TASK INSTRUCTIONS:
Here is a block of entries. Write out its lines exactly, from the first through the one containing "This screenshot has height=595, width=1233.".

Data extracted from a collection:
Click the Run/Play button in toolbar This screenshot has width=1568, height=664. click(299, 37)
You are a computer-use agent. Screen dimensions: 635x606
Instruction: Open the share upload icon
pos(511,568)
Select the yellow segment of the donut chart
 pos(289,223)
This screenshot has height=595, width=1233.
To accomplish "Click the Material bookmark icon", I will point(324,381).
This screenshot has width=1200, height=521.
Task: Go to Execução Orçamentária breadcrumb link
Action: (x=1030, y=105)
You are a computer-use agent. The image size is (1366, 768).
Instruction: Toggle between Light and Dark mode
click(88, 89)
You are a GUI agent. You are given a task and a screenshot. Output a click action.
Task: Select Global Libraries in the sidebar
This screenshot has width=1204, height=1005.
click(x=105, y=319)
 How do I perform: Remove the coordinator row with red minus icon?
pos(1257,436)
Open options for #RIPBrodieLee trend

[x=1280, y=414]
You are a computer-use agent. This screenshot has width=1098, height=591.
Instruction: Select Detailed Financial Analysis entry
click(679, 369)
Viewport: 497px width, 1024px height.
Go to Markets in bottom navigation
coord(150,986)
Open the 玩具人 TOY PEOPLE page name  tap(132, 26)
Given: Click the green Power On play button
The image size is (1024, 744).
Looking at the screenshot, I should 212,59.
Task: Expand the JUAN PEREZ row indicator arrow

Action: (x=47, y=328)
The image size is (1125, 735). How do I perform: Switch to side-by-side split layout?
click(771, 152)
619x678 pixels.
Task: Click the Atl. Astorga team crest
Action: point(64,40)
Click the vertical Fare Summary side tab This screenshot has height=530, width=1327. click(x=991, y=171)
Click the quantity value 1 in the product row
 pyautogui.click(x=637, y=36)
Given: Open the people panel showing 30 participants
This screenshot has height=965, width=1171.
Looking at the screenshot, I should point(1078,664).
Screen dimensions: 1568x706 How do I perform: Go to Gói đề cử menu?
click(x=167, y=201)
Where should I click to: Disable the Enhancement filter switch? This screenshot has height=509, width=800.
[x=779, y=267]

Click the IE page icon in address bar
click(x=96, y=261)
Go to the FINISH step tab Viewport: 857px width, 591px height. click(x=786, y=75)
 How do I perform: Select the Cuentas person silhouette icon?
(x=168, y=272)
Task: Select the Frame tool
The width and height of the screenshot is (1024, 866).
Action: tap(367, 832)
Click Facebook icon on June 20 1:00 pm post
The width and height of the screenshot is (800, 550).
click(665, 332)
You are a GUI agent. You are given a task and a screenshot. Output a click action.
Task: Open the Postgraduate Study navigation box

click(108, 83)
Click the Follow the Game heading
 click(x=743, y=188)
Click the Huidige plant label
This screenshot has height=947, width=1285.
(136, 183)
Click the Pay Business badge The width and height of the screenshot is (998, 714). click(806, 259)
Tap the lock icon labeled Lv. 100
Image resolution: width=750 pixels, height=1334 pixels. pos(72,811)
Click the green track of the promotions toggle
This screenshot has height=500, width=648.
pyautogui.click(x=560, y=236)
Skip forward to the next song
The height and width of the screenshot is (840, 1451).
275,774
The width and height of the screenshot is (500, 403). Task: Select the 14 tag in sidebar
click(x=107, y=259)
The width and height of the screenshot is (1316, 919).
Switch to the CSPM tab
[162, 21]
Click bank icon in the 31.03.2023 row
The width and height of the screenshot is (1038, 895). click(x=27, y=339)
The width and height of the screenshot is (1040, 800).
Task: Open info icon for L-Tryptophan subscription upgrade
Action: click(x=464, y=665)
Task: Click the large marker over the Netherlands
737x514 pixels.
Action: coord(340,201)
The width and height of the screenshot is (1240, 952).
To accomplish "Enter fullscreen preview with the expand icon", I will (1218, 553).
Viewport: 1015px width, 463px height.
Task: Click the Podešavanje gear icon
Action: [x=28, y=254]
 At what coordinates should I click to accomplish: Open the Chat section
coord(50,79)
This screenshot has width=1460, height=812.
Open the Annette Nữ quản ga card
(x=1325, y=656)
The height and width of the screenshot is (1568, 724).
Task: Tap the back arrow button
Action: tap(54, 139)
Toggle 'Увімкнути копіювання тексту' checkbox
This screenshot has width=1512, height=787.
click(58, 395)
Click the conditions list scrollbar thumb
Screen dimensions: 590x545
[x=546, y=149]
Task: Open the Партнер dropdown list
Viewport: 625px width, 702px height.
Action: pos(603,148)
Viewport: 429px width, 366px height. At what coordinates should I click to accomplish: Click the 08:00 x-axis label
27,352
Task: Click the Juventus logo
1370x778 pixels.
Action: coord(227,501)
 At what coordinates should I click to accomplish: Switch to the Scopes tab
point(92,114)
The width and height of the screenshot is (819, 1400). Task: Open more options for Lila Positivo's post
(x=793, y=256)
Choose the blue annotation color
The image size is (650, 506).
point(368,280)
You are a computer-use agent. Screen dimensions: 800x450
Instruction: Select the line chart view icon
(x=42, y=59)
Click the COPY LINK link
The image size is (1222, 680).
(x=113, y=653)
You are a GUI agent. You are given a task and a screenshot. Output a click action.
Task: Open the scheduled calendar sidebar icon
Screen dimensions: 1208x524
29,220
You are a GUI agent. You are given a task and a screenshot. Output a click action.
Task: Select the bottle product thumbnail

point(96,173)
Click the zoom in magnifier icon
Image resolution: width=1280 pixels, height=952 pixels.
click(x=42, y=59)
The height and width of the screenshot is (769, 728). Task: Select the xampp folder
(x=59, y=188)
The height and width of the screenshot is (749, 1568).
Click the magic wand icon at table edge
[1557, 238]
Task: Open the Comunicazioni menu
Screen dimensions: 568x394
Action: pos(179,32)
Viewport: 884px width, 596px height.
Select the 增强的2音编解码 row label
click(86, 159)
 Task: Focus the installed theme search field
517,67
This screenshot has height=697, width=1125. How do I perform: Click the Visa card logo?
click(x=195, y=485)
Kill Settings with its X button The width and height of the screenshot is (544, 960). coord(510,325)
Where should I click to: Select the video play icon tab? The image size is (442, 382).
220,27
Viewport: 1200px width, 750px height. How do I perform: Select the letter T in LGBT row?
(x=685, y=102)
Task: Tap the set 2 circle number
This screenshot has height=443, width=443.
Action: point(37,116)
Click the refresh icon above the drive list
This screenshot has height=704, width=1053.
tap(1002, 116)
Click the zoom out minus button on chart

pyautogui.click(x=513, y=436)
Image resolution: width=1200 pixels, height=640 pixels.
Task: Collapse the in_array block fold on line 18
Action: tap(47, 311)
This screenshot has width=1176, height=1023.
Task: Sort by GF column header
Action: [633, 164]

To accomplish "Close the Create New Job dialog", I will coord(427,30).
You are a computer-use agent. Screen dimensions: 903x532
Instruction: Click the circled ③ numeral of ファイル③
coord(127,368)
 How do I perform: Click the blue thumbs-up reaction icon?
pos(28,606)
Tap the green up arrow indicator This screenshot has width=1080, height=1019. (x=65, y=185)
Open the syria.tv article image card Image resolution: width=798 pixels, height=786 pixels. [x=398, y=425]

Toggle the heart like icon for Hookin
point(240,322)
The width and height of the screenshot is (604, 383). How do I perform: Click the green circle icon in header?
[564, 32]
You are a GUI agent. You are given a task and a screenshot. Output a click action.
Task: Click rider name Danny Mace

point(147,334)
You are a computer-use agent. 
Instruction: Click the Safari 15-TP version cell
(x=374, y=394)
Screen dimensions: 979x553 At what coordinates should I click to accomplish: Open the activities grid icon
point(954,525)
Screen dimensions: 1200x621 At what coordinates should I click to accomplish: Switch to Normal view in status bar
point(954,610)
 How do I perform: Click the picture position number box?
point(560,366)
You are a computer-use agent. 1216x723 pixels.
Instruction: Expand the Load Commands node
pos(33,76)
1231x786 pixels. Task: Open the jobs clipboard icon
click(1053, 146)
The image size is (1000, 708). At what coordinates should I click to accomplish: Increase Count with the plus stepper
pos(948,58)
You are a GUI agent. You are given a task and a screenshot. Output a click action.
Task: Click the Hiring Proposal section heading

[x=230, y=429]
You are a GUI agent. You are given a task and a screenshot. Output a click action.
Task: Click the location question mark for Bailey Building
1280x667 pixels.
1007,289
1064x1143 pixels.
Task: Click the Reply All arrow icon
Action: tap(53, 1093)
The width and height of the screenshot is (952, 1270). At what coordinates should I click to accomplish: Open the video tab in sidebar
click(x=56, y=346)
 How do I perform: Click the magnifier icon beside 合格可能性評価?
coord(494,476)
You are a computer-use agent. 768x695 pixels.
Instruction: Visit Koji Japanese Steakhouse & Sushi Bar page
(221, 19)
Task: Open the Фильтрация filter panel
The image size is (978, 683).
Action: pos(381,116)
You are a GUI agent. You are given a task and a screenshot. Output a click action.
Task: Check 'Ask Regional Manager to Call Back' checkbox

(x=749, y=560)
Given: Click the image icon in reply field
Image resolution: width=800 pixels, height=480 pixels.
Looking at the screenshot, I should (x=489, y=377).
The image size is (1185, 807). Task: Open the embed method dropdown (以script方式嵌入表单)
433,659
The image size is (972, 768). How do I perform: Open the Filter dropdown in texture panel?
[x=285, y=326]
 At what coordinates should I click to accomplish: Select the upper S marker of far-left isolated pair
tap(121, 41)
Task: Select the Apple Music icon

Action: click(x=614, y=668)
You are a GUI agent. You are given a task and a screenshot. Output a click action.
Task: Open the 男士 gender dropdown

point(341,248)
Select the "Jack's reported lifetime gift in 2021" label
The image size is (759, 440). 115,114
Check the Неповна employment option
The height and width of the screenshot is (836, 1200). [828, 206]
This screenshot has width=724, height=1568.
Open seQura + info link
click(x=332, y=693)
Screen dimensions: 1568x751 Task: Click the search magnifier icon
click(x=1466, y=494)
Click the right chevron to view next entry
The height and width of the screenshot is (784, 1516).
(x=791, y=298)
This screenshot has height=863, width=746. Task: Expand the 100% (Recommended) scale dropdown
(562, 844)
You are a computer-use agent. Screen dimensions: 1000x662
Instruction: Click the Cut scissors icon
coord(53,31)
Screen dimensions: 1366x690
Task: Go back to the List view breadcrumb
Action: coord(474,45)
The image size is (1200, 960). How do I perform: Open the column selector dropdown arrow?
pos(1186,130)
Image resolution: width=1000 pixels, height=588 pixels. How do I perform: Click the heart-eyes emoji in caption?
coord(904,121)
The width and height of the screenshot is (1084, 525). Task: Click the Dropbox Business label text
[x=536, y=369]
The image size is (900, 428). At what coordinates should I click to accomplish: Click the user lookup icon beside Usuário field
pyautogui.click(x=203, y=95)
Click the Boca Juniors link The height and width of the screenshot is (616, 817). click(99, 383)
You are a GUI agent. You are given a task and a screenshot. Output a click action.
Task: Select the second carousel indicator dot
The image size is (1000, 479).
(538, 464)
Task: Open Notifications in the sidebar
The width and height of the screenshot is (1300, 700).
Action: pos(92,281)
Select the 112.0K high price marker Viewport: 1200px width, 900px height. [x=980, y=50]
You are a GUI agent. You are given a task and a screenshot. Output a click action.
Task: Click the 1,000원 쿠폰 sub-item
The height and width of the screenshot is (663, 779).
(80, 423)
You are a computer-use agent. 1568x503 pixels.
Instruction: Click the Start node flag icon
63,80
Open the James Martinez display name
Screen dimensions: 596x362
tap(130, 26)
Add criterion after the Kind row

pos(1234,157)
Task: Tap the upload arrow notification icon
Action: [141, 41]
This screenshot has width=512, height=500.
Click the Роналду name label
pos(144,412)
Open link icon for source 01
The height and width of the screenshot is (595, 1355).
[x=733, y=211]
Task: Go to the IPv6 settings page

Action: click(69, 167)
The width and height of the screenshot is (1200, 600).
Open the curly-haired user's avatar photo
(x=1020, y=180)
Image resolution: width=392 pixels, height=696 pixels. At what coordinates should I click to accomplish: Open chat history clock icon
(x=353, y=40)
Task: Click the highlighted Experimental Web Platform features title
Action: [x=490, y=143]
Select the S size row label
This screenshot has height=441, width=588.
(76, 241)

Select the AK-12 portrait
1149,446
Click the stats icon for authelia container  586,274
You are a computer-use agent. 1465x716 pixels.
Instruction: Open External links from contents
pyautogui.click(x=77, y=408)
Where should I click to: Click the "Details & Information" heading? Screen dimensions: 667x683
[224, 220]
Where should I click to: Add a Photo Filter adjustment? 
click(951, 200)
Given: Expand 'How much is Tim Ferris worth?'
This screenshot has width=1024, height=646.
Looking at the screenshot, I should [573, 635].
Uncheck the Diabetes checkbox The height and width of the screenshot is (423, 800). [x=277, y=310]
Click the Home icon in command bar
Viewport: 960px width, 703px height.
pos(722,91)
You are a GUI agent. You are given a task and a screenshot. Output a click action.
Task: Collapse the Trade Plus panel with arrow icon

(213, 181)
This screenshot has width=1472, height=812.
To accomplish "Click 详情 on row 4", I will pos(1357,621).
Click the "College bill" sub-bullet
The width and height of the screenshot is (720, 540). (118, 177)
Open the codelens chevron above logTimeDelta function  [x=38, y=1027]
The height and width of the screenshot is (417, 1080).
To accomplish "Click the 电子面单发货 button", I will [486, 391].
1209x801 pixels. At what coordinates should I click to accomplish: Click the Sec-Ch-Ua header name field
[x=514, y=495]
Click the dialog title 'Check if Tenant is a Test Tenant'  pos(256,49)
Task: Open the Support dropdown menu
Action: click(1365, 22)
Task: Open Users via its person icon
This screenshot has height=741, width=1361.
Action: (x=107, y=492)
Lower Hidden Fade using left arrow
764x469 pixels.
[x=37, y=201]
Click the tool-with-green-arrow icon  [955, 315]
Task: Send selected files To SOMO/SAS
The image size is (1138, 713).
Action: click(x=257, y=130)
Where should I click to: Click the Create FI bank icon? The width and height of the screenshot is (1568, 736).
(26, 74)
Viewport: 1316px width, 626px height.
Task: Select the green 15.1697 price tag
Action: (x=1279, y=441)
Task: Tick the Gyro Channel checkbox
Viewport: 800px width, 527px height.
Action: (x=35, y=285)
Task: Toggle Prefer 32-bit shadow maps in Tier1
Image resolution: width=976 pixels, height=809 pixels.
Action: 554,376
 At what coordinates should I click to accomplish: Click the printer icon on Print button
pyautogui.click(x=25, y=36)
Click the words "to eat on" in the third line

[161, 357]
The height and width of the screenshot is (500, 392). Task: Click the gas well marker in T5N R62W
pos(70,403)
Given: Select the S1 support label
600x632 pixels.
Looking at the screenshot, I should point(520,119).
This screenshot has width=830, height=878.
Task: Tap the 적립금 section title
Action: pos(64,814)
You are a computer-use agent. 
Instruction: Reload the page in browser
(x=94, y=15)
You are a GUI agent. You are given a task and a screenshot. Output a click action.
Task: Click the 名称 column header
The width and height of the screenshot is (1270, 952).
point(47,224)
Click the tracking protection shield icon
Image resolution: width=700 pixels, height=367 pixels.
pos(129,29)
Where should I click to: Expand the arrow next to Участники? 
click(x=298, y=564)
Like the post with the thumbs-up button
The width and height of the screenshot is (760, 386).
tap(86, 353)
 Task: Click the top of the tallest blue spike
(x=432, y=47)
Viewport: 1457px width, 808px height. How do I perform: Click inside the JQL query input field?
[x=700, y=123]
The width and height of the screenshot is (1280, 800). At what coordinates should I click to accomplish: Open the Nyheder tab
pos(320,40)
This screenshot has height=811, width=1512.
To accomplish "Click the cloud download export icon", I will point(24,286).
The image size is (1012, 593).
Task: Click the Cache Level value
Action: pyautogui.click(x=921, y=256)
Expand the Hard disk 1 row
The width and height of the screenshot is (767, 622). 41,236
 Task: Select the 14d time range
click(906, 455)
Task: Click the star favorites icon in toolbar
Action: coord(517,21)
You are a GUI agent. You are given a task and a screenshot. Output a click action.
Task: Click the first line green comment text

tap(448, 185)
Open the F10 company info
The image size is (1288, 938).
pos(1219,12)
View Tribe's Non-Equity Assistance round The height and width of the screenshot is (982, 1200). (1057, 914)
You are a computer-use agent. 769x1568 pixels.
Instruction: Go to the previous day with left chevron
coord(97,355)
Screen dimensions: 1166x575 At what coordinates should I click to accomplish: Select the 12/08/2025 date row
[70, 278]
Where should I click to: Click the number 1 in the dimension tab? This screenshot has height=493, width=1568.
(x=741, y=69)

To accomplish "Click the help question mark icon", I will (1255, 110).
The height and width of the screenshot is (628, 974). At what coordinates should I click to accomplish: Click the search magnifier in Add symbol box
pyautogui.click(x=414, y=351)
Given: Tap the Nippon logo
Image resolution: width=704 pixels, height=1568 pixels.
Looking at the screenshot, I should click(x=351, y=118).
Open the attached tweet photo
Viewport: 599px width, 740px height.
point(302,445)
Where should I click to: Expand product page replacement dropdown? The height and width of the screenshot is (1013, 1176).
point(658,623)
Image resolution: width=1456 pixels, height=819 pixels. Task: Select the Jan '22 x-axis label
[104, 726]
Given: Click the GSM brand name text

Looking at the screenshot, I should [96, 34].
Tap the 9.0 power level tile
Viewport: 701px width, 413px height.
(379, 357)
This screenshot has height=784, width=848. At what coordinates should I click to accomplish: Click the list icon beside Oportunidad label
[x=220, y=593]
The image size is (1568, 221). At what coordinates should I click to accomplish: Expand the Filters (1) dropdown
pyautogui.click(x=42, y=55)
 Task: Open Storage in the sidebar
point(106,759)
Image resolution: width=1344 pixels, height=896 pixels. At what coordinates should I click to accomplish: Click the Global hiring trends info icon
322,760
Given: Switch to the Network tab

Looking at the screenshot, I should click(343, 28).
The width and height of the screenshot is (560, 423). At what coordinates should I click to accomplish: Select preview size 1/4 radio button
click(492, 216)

REPLY TO THE TASK:
Click the Run/Play button in toolbar This screenshot has width=1568, height=664. click(299, 37)
You are a computer-use agent. Screen dimensions: 635x606
Instruction: Open the share upload icon
pos(511,568)
Select the yellow segment of the donut chart
 pos(289,223)
This screenshot has height=595, width=1233.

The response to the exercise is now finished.